• **What you are asked to do**
Copy out the forum thread below in full, with every word and character as it appears.

• **Study text**
Please do not spend any more time of your life wondering. Life’s too short. Just don’t comment any more.

OP posts:
sharkstale · 25/02/2026 22:47

Beingabout · 25/02/2026 22:20

Nah he was gutted. I knew fro mutual friends.

Please do not spend any more time of your life wondering. Life’s too short. Just don’t comment any more.

Who are you trying to convince here? Us or yourself?

Just go ask the man to be your boyfriend and you'll have your answer 🙄

NotnowMildrid · 25/02/2026 23:12

Do YOU think you are in a relationship?

If the answer is yes, why do you feel the need to pose the question in the first place?

You are very defensive and closed to people’s opinions about it. Is that because they might be right?

Perhaps the reality is you’re slightly unnerved by it and you’re trying to convince yourself that you are in a relationship.

QuintadosMalvados · 26/02/2026 07:28

Beingabout · 25/02/2026 21:33

He doesn’t treat me unfairly though. There is nothing to berate.

Well they're all nice at first. Wait till the shit hits the fan either between you or a situation beyond your control.
Let's see if he steps up.

I doubt that he will because a man who can't commit to the lowest level of commitment there is without um-ing and aah-ing is probably not much use in a crisis.

Or simply not that into you.

QuintadosMalvados · 26/02/2026 07:42

WhatTheHellsGoingOn · 25/02/2026 22:19

Probably bc you’re more emotionally committed than he is. His acceptance you describe says it all really.

Im wondering if this is a reverse or someone who’s bored and is gleaning a lot from the interactions of a load of strangers online. If he respected or was proud of being with you he’d call himself your bf/partner. It also sounds like a form of demand avoidance

Demand avoidance? You could be right. Another reason why she should get rid of him.

• **Source data**
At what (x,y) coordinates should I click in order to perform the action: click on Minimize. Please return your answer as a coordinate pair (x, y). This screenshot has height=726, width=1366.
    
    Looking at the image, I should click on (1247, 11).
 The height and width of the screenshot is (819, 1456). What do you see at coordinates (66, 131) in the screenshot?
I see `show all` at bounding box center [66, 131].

• **Answer area**
Please do not spend any more time of your life wondering. Life’s too short. Just don’t comment any more.

OP posts:
sharkstale · 25/02/2026 22:47

Beingabout · 25/02/2026 22:20

Nah he was gutted. I knew fro mutual friends.

Please do not spend any more time of your life wondering. Life’s too short. Just don’t comment any more.

Who are you trying to convince here? Us or yourself?

Just go ask the man to be your boyfriend and you'll have your answer 🙄

NotnowMildrid · 25/02/2026 23:12

Do YOU think you are in a relationship?

If the answer is yes, why do you feel the need to pose the question in the first place?

You are very defensive and closed to people’s opinions about it. Is that because they might be right?

Perhaps the reality is you’re slightly unnerved by it and you’re trying to convince yourself that you are in a relationship.

QuintadosMalvados · 26/02/2026 07:28

Beingabout · 25/02/2026 21:33

He doesn’t treat me unfairly though. There is nothing to berate.

Well they're all nice at first. Wait till the shit hits the fan either between you or a situation beyond your control.
Let's see if he steps up.

I doubt that he will because a man who can't commit to the lowest level of commitment there is without um-ing and aah-ing is probably not much use in a crisis.

Or simply not that into you.

QuintadosMalvados · 26/02/2026 07:42

WhatTheHellsGoingOn · 25/02/2026 22:19

Probably bc you’re more emotionally committed than he is. His acceptance you describe says it all really.

Im wondering if this is a reverse or someone who’s bored and is gleaning a lot from the interactions of a load of strangers online. If he respected or was proud of being with you he’d call himself your bf/partner. It also sounds like a form of demand avoidance

Demand avoidance? You could be right. Another reason why she should get rid of him.